§ Work required
Give back exactly the stretch of data below from the line holding "Task: Click the 单一模式 selection mode button" through the line holding "Task: Click the Precio 3 input field", both ends included, and leave the remaining lines out.

START Supplied records

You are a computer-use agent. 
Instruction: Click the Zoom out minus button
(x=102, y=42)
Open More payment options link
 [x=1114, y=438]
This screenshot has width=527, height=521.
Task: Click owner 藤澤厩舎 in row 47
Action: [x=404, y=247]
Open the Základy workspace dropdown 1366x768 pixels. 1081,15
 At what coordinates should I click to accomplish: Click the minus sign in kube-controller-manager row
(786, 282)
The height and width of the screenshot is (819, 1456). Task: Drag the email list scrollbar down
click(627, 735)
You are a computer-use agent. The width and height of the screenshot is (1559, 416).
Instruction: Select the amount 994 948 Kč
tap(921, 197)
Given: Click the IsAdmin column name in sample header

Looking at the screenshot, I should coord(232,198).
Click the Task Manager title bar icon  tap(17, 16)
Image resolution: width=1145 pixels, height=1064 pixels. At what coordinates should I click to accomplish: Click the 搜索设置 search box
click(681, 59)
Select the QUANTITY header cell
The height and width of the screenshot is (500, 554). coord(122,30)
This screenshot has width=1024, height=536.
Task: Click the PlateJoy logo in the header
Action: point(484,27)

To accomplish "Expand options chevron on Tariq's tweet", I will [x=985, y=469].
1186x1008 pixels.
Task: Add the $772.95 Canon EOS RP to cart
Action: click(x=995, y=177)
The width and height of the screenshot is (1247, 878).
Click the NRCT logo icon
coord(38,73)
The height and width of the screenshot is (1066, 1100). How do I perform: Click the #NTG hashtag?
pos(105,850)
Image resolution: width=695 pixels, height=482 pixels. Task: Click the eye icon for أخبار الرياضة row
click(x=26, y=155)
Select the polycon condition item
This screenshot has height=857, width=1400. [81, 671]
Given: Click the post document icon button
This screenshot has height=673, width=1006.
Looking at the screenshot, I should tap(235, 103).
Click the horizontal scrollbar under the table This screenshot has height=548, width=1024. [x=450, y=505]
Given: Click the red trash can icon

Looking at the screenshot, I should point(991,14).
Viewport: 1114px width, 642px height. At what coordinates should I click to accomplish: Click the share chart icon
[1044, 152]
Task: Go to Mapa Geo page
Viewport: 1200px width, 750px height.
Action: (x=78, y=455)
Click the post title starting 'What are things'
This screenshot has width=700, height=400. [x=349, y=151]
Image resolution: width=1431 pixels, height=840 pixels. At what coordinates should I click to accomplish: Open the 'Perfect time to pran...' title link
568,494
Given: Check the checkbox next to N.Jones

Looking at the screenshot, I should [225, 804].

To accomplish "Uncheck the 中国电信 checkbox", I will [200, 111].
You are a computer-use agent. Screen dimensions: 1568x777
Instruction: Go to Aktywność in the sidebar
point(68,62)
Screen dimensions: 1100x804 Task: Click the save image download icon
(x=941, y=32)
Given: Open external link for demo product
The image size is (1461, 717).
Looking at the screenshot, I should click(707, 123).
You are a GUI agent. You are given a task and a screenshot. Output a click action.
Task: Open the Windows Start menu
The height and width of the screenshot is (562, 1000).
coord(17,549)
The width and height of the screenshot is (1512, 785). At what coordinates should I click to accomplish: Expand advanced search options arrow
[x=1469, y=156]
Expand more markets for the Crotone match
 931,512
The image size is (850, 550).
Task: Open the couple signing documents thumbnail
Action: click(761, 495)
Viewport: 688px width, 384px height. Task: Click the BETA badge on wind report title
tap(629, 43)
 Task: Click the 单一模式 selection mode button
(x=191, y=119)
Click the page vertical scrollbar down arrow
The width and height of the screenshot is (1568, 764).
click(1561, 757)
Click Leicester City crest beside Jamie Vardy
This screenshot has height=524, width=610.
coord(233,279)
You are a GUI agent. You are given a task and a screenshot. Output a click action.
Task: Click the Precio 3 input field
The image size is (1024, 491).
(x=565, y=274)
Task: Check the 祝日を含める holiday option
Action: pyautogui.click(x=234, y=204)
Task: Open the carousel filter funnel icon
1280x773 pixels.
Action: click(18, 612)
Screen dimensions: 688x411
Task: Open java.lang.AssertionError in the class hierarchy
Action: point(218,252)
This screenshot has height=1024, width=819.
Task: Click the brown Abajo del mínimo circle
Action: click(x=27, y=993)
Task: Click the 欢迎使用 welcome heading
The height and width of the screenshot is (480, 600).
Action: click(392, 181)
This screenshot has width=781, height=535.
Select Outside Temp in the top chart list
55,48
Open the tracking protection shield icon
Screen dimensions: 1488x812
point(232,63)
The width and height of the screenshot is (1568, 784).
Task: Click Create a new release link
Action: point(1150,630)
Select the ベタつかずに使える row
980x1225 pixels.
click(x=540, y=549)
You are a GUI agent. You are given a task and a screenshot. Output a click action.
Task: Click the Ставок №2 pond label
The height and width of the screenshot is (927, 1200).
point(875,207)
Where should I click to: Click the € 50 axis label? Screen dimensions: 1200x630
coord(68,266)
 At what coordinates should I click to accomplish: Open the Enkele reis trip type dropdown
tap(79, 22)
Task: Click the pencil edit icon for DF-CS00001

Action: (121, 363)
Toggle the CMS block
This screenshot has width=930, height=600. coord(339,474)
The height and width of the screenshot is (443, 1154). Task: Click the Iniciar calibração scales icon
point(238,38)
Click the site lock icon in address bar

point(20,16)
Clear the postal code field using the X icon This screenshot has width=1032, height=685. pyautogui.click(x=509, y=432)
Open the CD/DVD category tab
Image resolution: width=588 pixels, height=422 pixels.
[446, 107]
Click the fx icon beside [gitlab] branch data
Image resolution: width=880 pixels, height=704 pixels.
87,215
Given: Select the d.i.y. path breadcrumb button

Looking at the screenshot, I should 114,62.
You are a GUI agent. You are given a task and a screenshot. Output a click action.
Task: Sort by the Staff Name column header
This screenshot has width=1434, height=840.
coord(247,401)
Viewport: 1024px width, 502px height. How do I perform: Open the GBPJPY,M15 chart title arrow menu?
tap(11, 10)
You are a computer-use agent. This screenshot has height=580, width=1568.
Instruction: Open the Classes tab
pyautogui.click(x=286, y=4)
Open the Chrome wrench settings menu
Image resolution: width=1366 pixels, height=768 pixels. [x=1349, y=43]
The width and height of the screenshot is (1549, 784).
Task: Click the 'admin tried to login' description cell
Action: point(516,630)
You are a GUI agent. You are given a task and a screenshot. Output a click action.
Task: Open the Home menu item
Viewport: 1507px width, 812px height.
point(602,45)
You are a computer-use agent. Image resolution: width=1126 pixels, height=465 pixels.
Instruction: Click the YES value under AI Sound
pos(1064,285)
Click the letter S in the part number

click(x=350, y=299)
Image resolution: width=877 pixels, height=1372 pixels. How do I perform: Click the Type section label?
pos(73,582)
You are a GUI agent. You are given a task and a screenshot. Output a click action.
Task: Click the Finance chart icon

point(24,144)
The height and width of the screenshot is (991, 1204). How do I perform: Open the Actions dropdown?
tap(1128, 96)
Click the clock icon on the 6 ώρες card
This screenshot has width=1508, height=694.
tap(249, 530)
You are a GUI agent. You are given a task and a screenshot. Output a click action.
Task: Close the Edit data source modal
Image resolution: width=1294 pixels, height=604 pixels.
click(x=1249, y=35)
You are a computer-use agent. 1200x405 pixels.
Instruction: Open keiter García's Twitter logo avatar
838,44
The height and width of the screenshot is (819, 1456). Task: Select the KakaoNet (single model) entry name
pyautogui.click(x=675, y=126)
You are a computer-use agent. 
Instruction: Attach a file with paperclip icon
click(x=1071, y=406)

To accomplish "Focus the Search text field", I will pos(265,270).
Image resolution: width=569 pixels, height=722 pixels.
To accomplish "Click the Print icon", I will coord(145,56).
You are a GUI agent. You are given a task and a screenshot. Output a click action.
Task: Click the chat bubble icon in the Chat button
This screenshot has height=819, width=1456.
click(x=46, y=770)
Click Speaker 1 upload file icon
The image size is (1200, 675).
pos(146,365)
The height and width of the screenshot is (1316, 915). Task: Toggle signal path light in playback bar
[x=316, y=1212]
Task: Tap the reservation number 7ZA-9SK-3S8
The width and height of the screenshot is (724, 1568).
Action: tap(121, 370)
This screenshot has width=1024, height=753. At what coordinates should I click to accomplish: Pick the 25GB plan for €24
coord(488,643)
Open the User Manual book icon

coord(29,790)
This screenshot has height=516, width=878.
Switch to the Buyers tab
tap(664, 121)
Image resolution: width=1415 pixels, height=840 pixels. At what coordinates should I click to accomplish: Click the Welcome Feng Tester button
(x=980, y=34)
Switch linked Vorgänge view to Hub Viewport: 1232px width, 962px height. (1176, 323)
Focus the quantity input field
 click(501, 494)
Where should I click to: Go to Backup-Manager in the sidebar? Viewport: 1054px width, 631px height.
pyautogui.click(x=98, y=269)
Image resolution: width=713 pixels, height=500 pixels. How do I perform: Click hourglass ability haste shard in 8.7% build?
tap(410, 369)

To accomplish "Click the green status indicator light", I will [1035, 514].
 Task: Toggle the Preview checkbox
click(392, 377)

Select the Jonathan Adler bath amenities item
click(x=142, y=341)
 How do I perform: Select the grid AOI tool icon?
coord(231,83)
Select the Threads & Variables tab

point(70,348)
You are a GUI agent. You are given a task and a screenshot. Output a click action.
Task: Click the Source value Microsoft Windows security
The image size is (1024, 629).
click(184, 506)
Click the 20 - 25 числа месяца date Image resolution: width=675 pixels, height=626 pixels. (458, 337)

END Supplied records

§ Response to this task
 Task: Click the 单一模式 selection mode button
(x=191, y=119)
Click the page vertical scrollbar down arrow
The width and height of the screenshot is (1568, 764).
click(1561, 757)
Click Leicester City crest beside Jamie Vardy
This screenshot has height=524, width=610.
coord(233,279)
You are a GUI agent. You are given a task and a screenshot. Output a click action.
Task: Click the Precio 3 input field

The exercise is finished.